Hasta los años 70, cuando este columnista no era más que un imberbe mocoso que coleccionaba juguetes de Star Wars, la leyenda del León de la Lagunilla, se mencionaba todavía en alguna tertulia familiar e incluso entre los antiguos mercaderes de aquel barrio.
Contaban que con sólo tocar su melena cualquier parroquiano podía experimentar lo que Hércules con su coraza. El ánimo y las fuerzas regresaban, los cobardes se convertían en valientes, los mandilones en gandallas. Pero, sobre todo, aquel león disecado atraía la buena suerte para cualquier asunto monetario, amoroso o relacionado con la baraja, ruleta, gallos, dominó o similares.
Ubicado durante años afuera de una tienda ubicada a unos metros de la esquina de Colombia, muchas leyendas se tejieron en torno al origen de aquel animal, otrora pesadilla de las extensas sabanas, y después ícono relleno de aserrín de una de las urbes más surrealistas que hayan existido… la nuestra.
Algunos cronistas de los años 30 mencionaron en algún párrafo al despeinado león, el cual se convirtió en objeto de culto para los pájaros de cuenta del barrio. Cada vez que algún compadre iba decidido a buscar pleito, había una parada obligada afuera de la tienda para rascarle la melena al felino.
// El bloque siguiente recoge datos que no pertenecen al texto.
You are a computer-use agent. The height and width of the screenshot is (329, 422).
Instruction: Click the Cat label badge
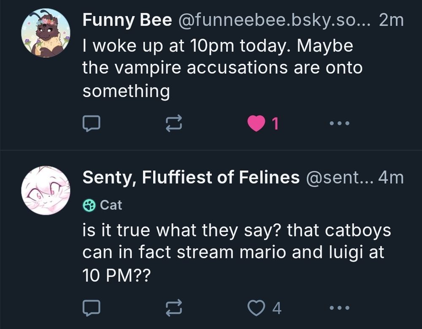click(103, 205)
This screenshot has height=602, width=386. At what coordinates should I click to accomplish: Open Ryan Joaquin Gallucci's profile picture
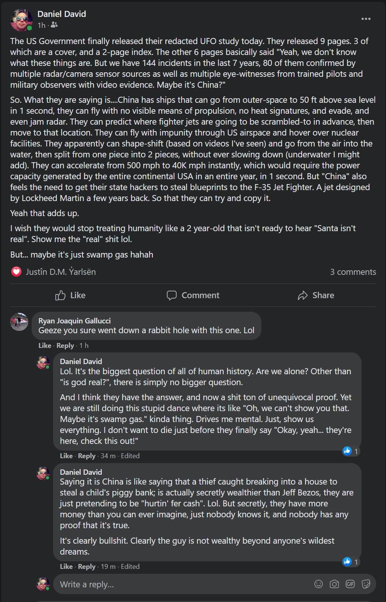(19, 322)
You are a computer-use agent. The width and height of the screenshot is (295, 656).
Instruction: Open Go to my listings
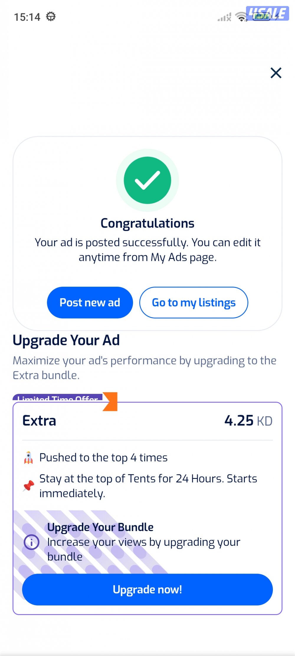tap(194, 303)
Se dice que el león de los deseos llegó al barrio después del menaje de algunas de las mansiones de la familia Lascurain, otrora dueños de las haciendas que se convirtieron en colonias como la Roma.
En otra versión, se afirma que el león estuvo alguna vez vivito y coleando en un circo manejado a principios del siglo XX por un extranjero que intentó infructuosamente competir con la compañía Orrín. El animal murió debido al trato inhumano de sus entrenadores, y para que no todo fuera pérdida, el dueño lo mando con un taxidermista y lo vendió a un restaurante de carnes (al estilo del regiomontano Rey del cabrito), mismo que al quebrar, fue embargado por sus acreedores, entre ellos un familiar del dueño de la tienducha.
Se cuenta incluso que algunos parroquianos comenzaron a arrancarle disimuladamente pedazos de melena, y también que años después ante el clamor general de la barriada por evitar que se retirara al animal, su dueño optó por peluquearlo, lo cual desilusionó a muchos. A diferencia de la foto que hoy presentamos en este espacio, captada en 1935 por el legendario Manuel Álvarez Bravo, en sus últimos días afuera de la tienda ya no hubo más sobadas a su casi inexistente melena, y de aquellos milagros concedidos ya nadie se acordaba.
No es difícil imaginar el último destino de aquella botarga que por un tiempo formó parte del pensamiento mágico y los mitos de nuestra cruel y gloriosa ciudad de México.